- _WHAT THE TASK REQUIRES_
Retype the records below exactly as they appear, but leave out any pictures.

(GIVEN DATA Opens)

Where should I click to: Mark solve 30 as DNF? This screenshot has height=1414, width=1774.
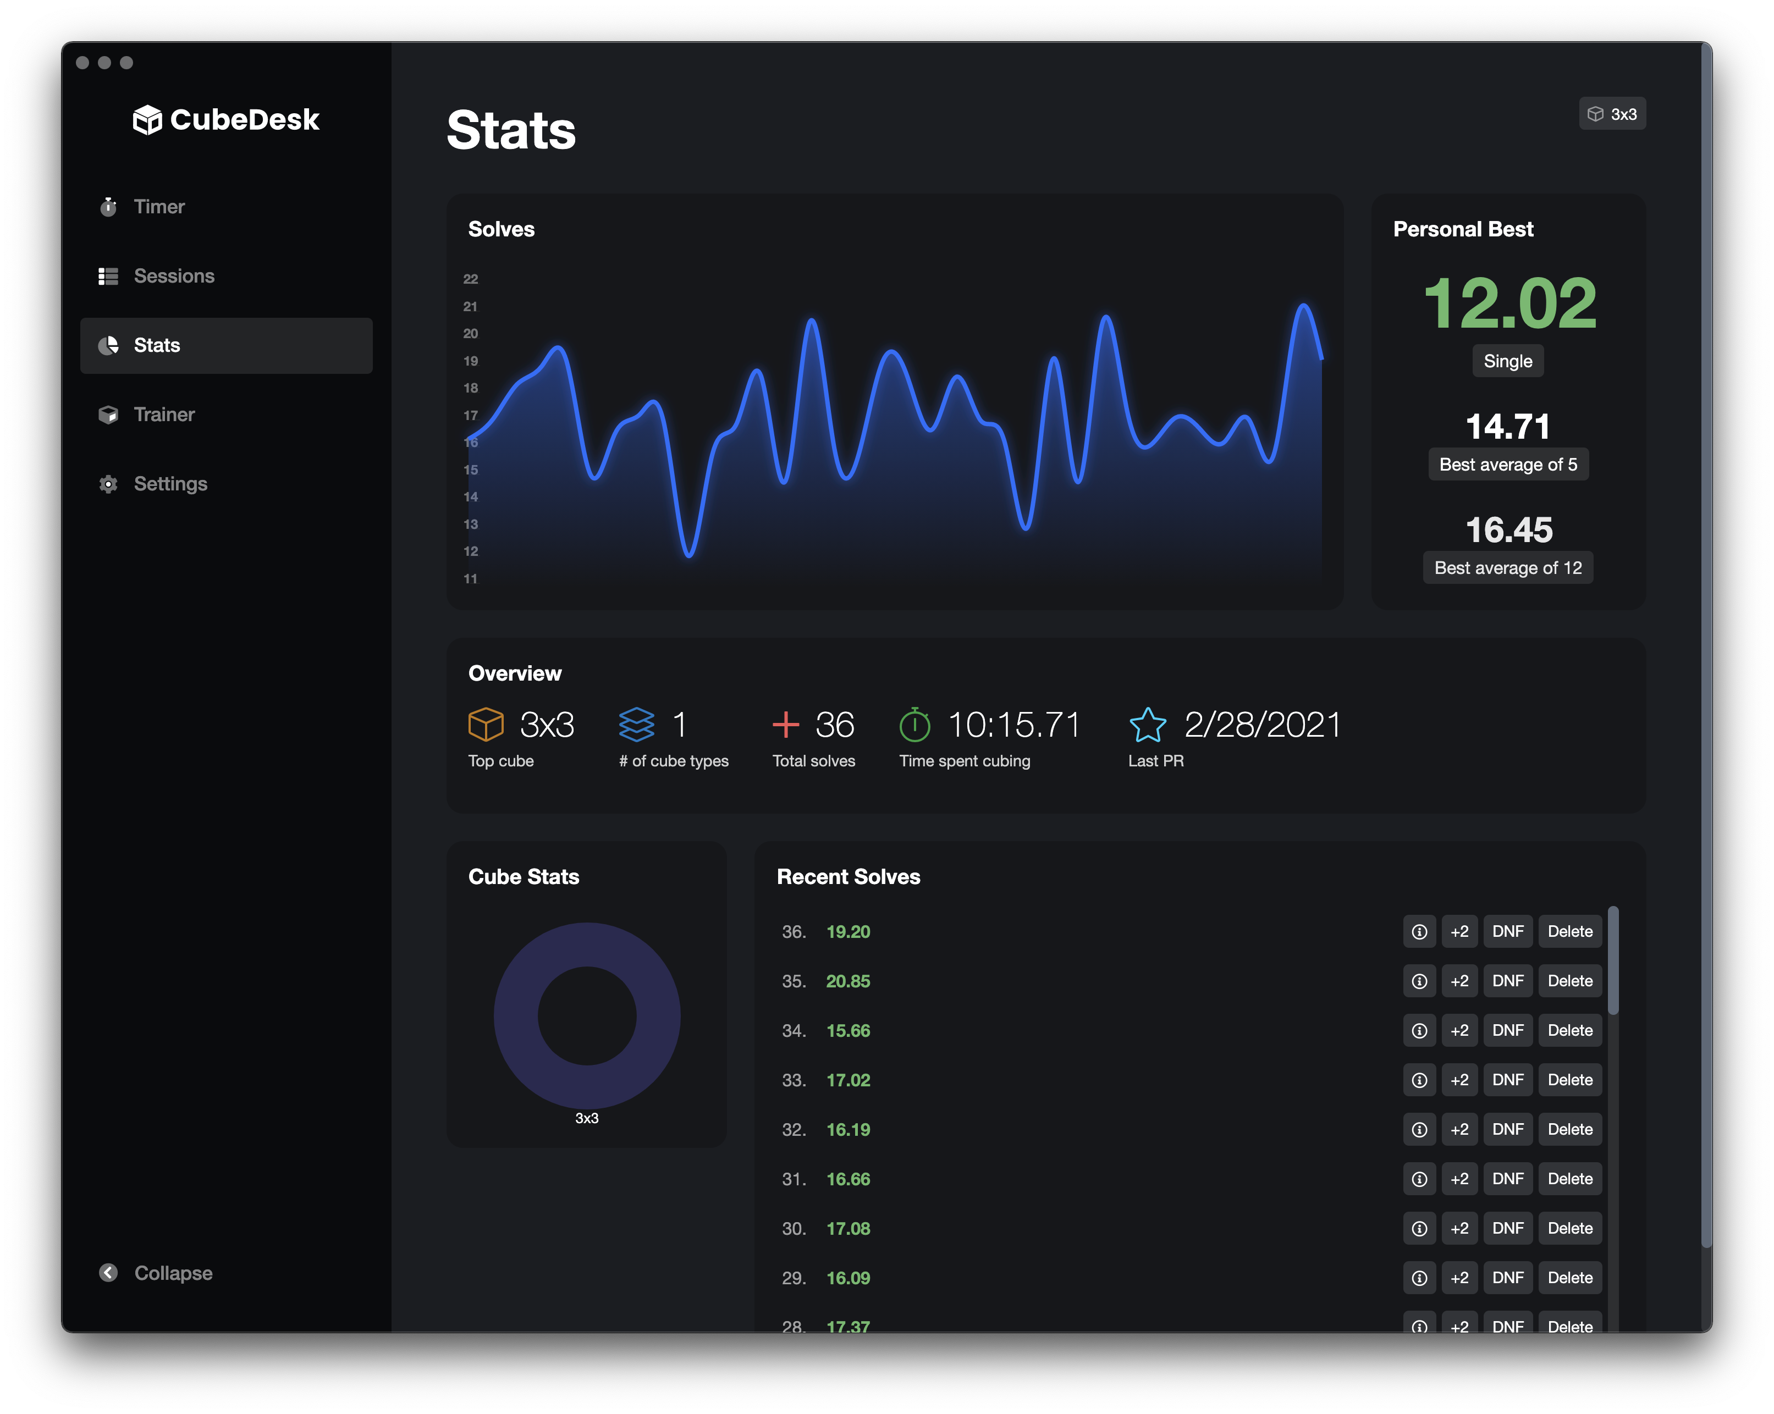[x=1507, y=1228]
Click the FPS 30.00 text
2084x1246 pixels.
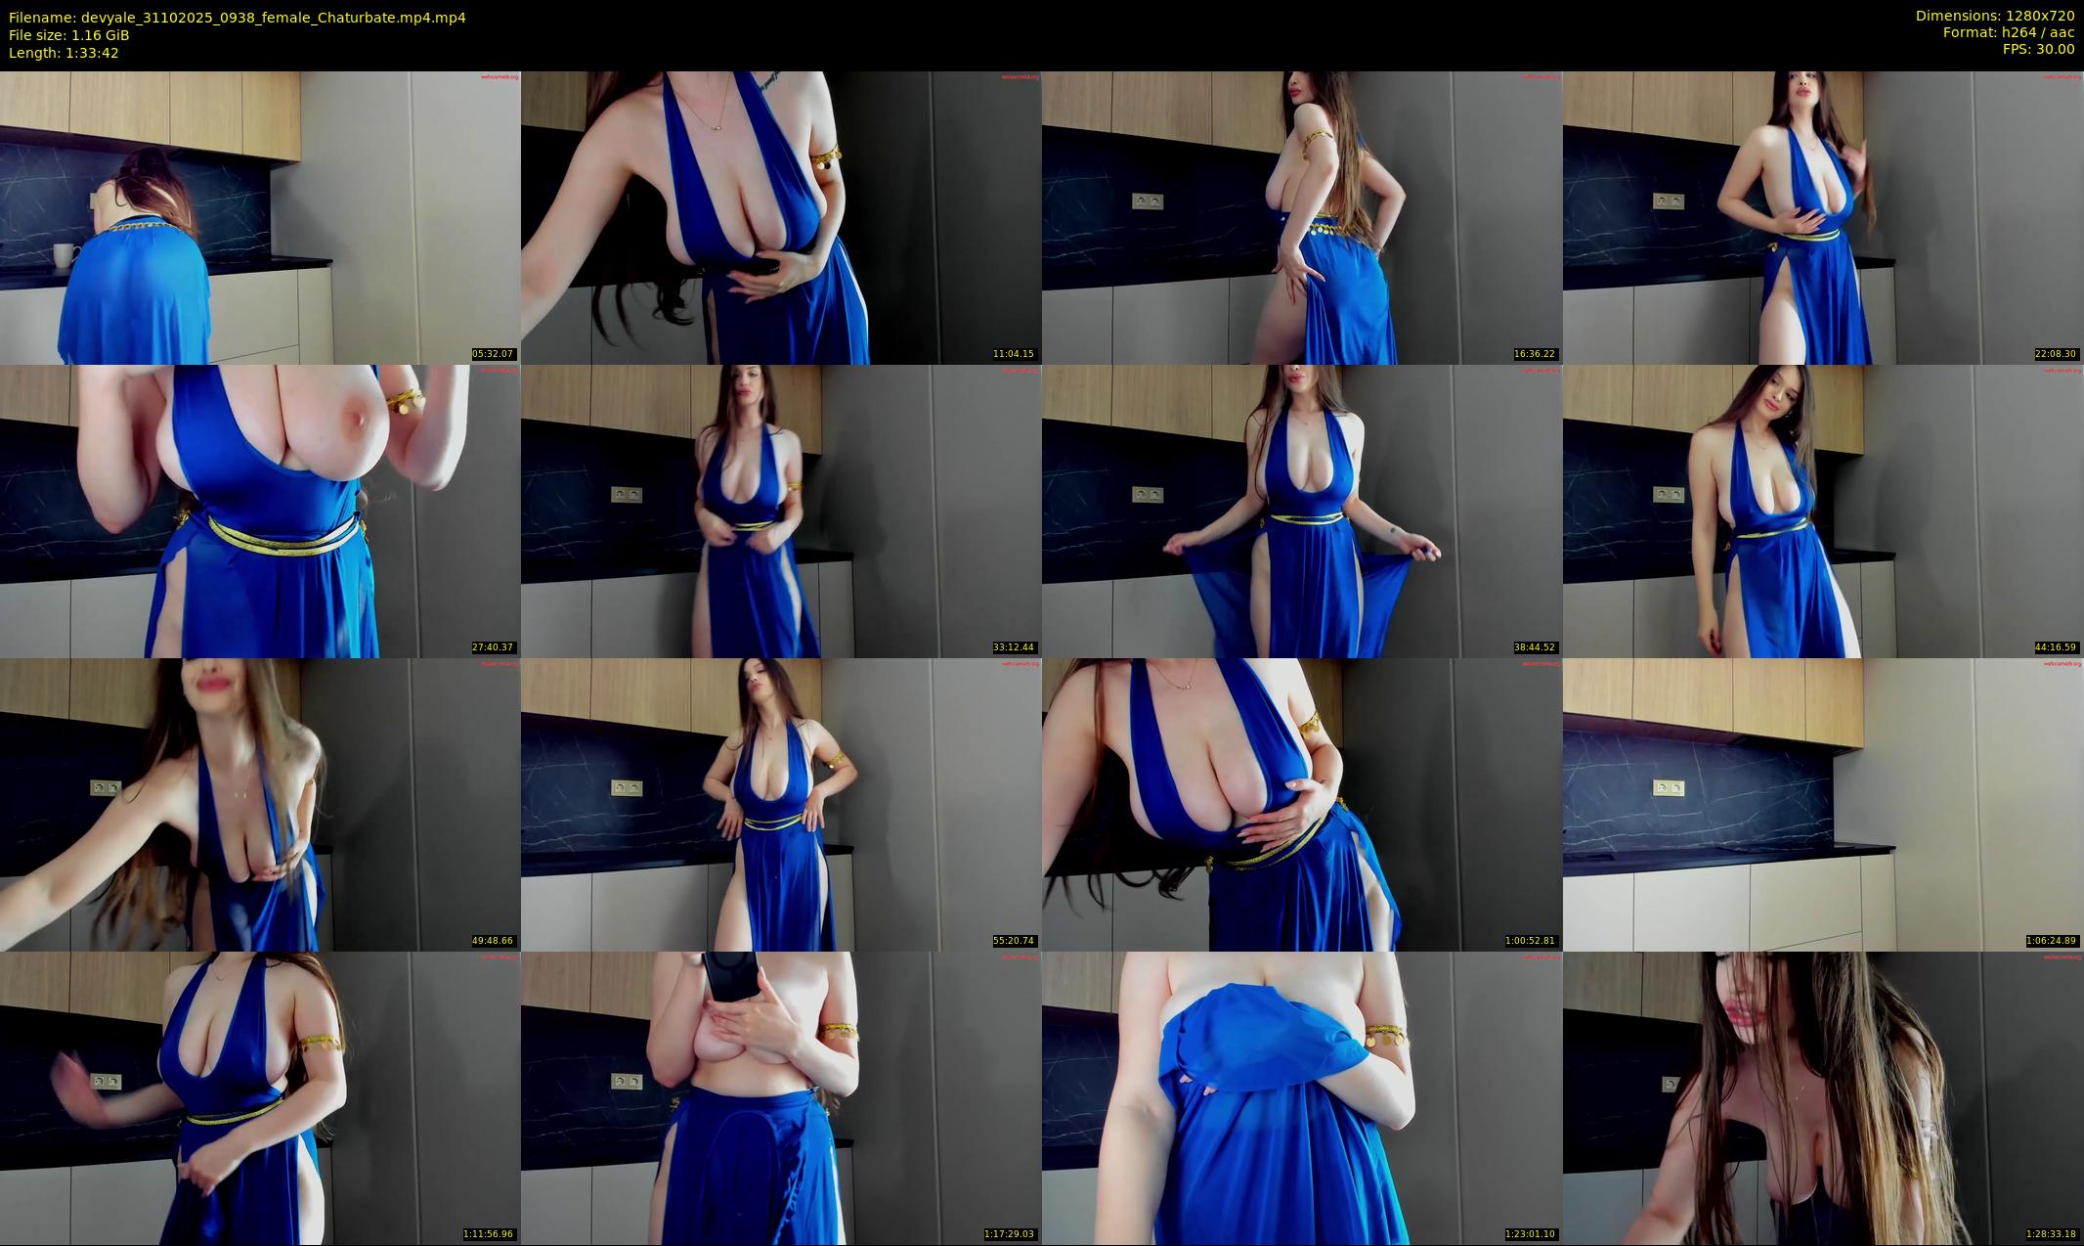(x=2038, y=49)
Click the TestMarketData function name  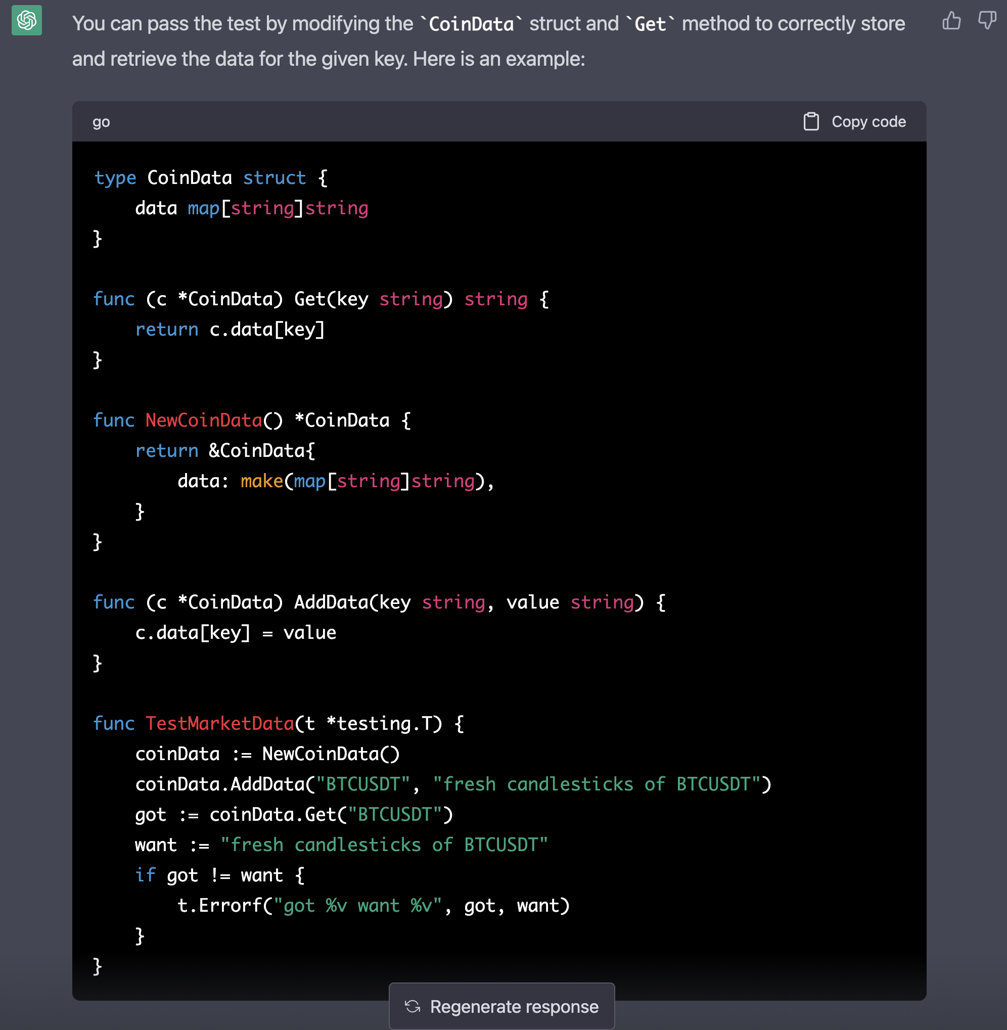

(GIVEN DATA Closes)

- _PROBLEM SOLUTION_
Where should I click to: Mark solve 30 as DNF? This screenshot has height=1414, width=1774.
[x=1507, y=1228]
Click the FPS 30.00 text
2084x1246 pixels.
(x=2038, y=49)
Click the TestMarketData function name  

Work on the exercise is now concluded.